DATA IN THIS EXERCISE section start

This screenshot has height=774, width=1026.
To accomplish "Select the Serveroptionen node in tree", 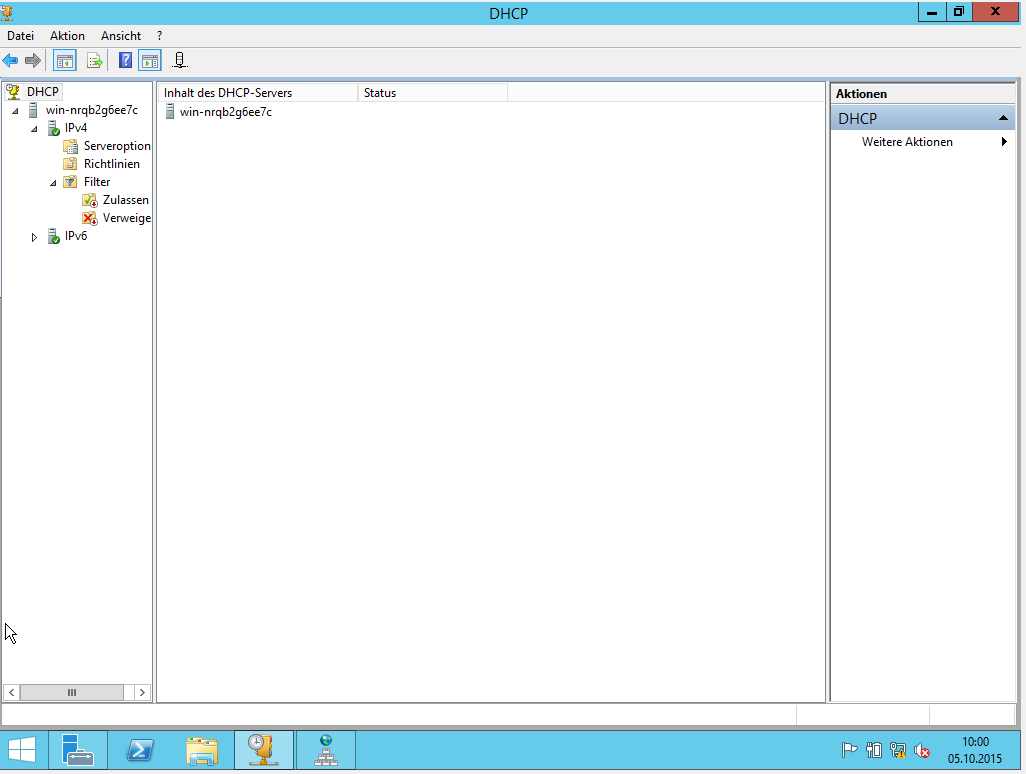I will tap(116, 146).
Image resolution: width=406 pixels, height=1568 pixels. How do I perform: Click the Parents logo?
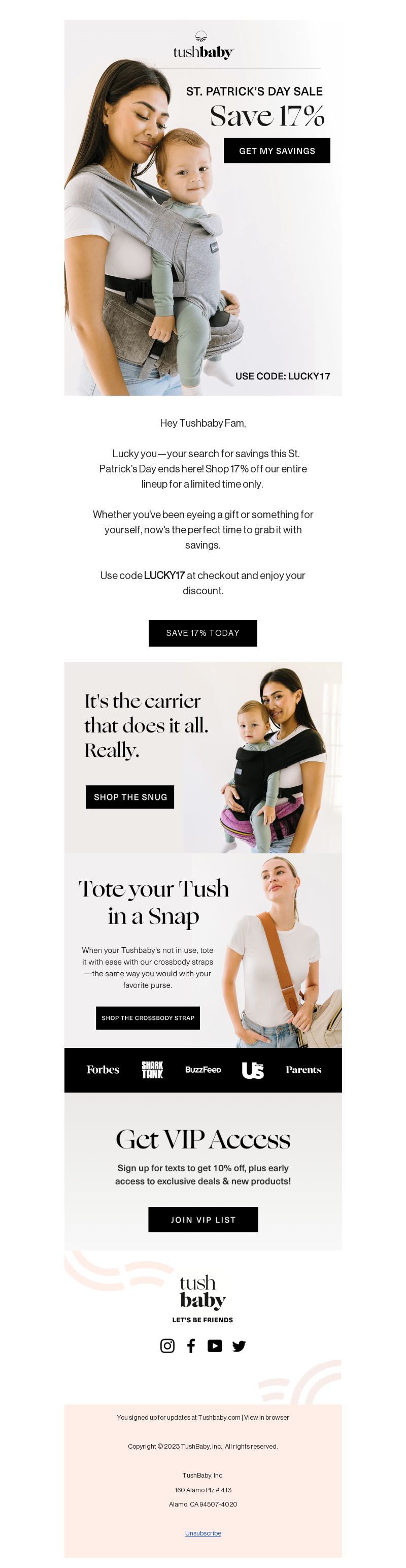coord(303,1070)
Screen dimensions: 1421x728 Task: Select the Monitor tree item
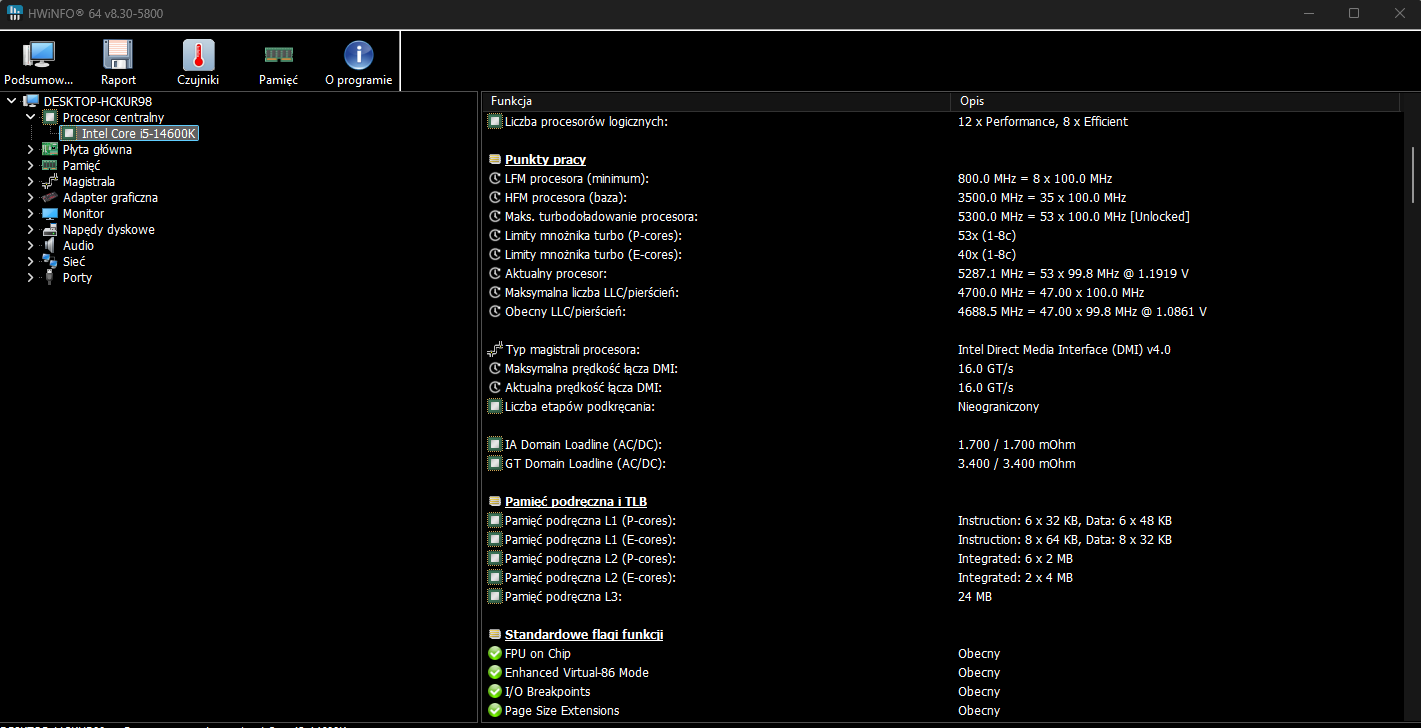click(x=83, y=214)
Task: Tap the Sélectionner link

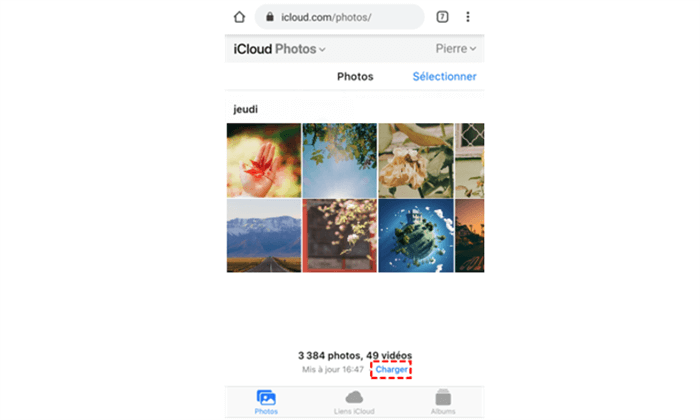Action: click(444, 76)
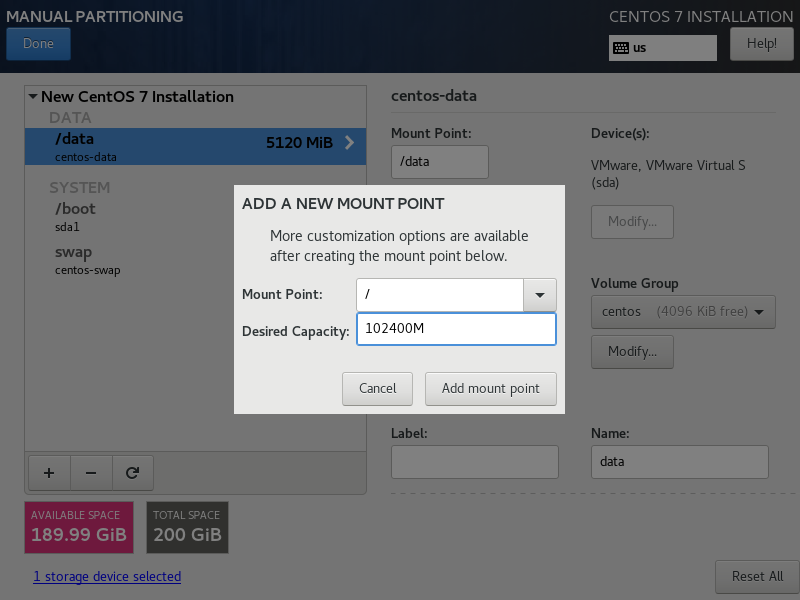Screen dimensions: 800x600
Task: Click the minus icon to remove partition
Action: tap(90, 472)
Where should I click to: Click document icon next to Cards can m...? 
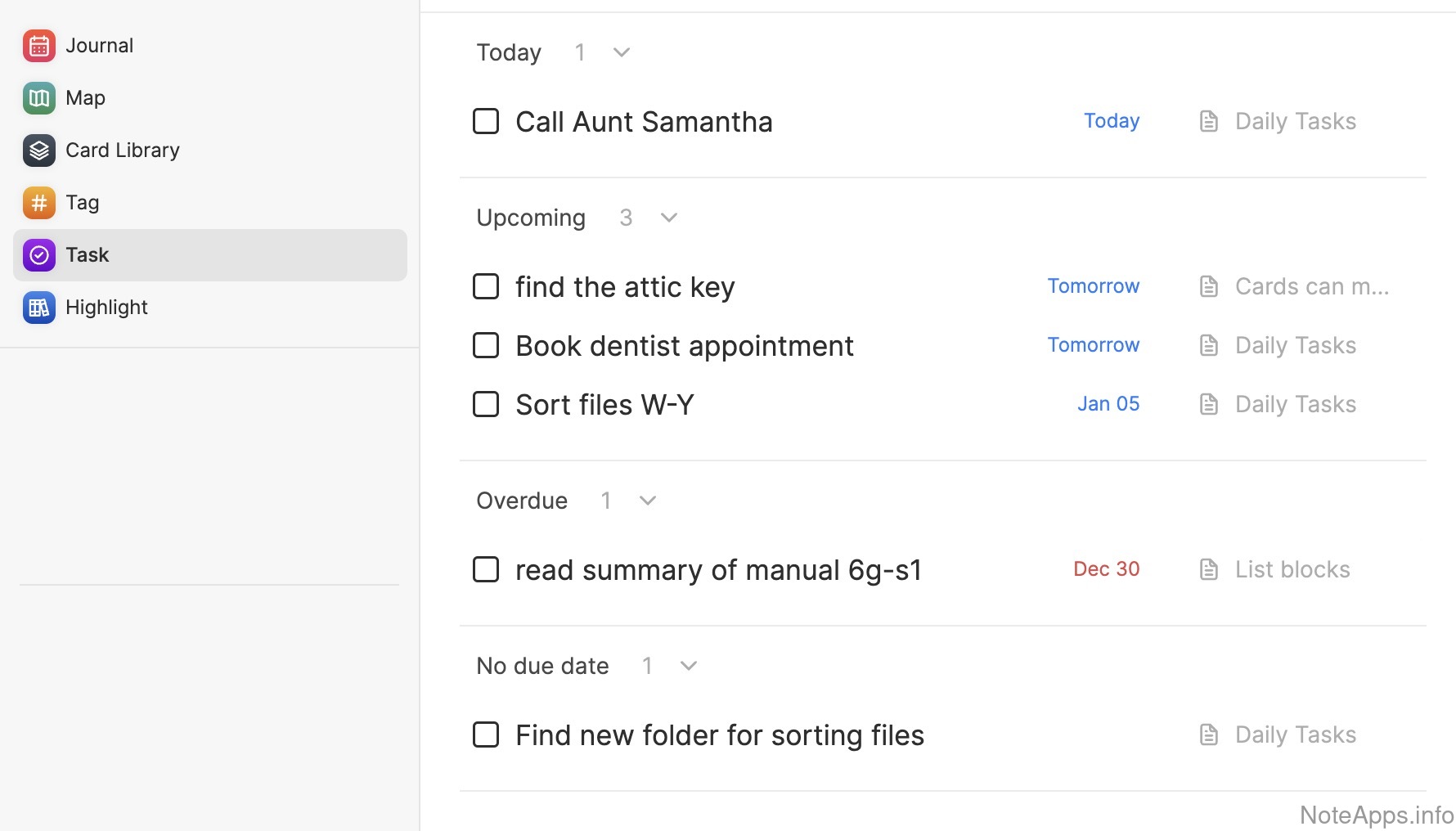[1208, 286]

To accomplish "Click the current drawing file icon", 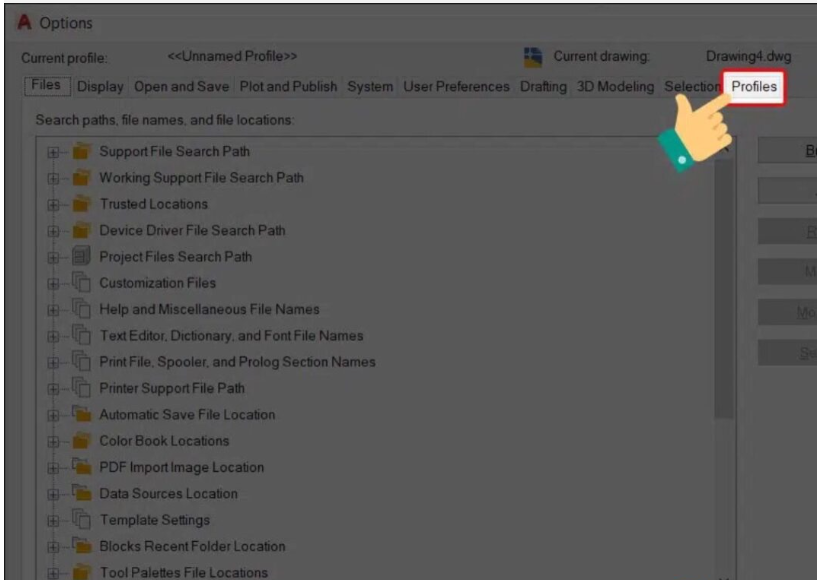I will [x=534, y=57].
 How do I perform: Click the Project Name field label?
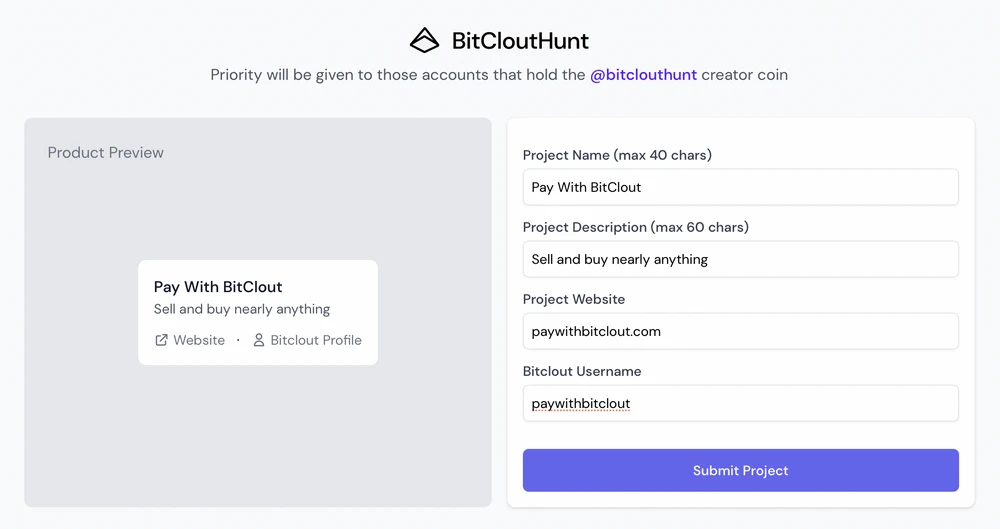tap(617, 155)
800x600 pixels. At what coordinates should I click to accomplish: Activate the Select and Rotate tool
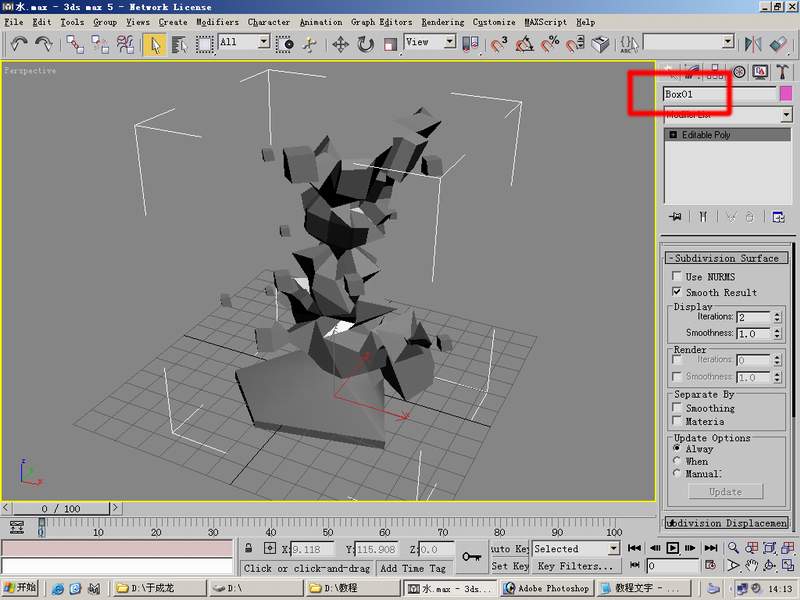[x=365, y=44]
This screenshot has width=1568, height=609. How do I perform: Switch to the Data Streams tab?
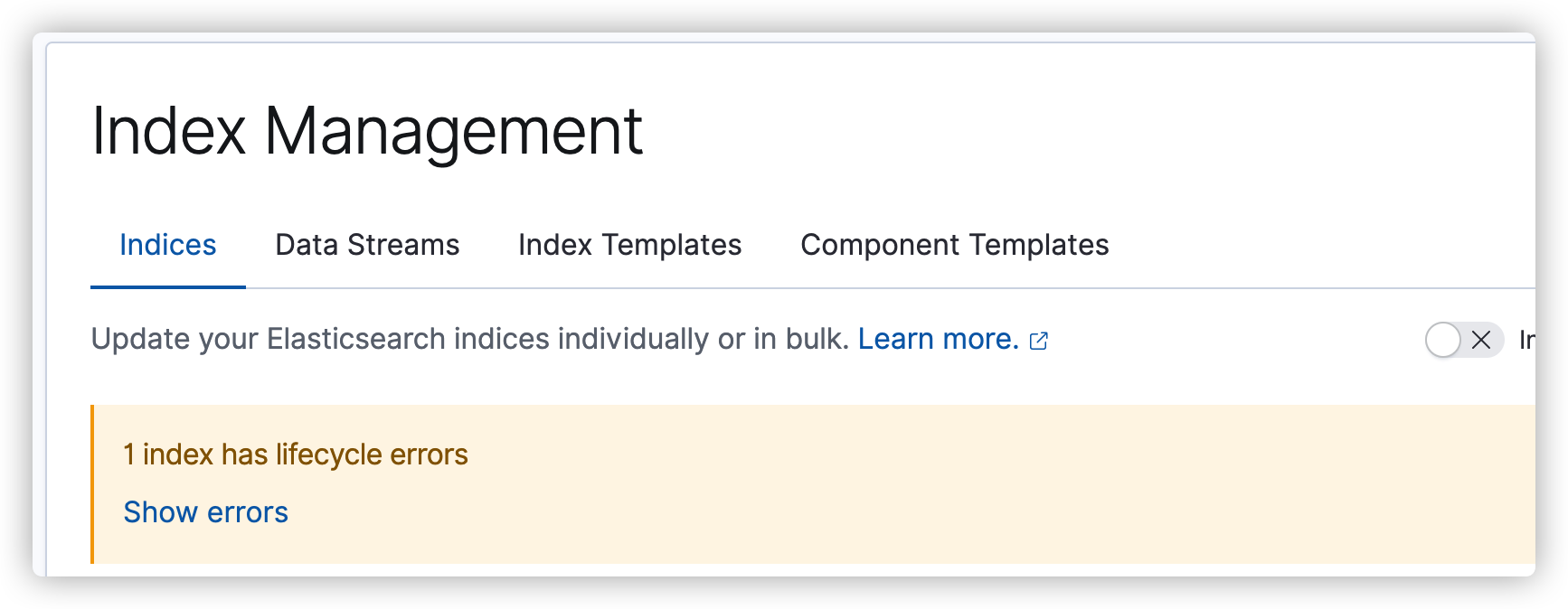point(367,245)
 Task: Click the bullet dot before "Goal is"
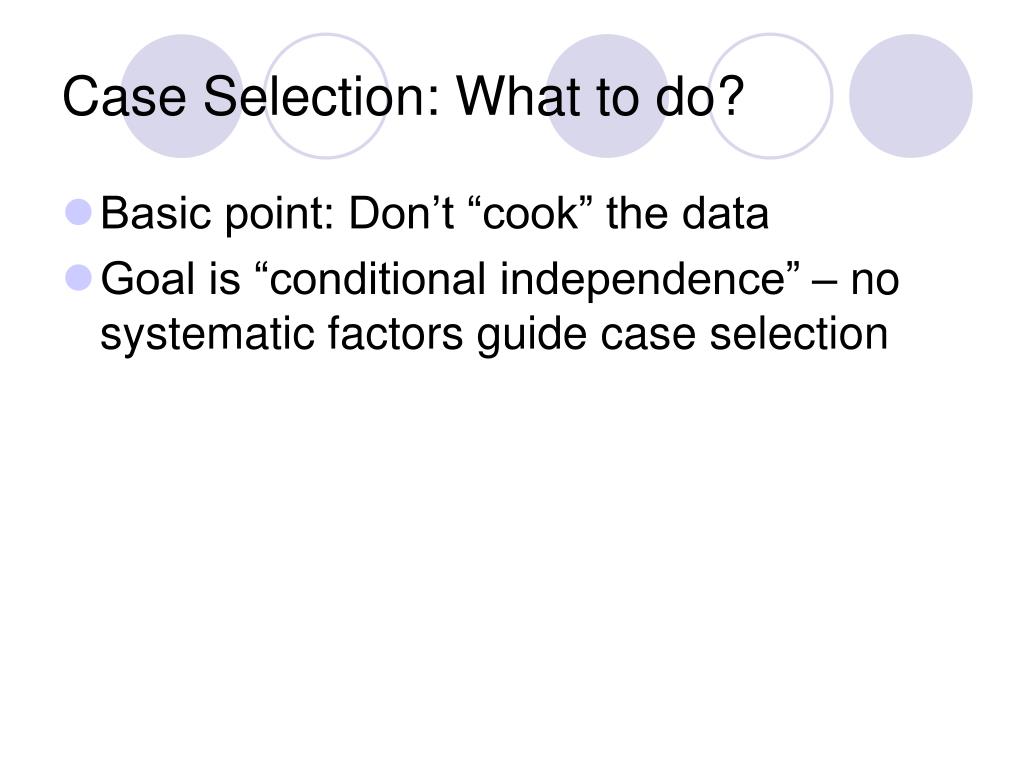click(x=79, y=278)
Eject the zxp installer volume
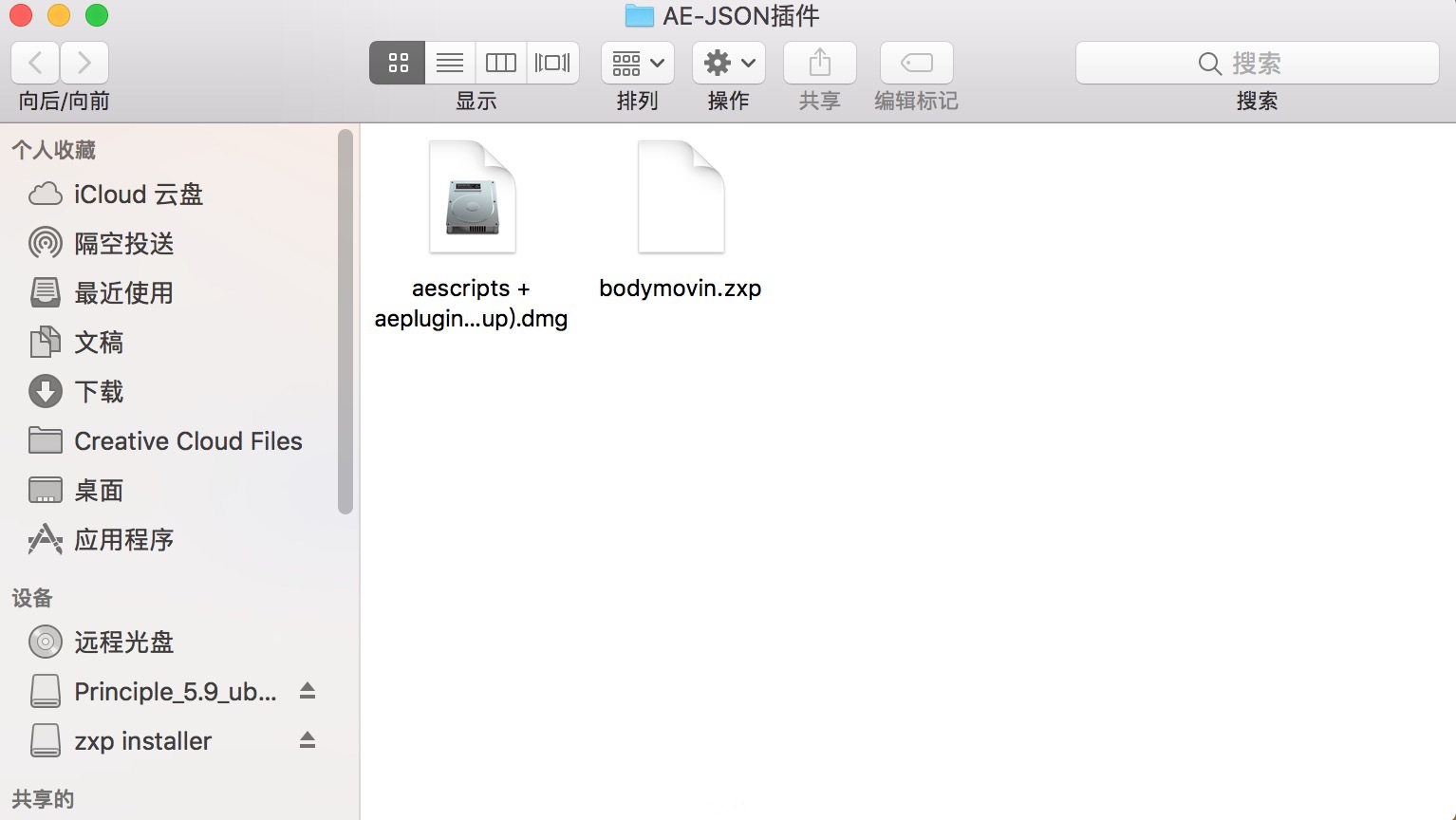This screenshot has width=1456, height=820. [x=308, y=740]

DATA IN THIS EXERCISE section end

» TASK OBJECTIVE
All lines from the one that contains "Task: Click the bullet" through the last line of the data should be retyped exactly, with the pictures left out.

» SOLUTION TO THIS PROBLEM
 Task: Click the bullet dot before "Goal is"
click(x=79, y=278)
Eject the zxp installer volume
This screenshot has width=1456, height=820. [x=308, y=740]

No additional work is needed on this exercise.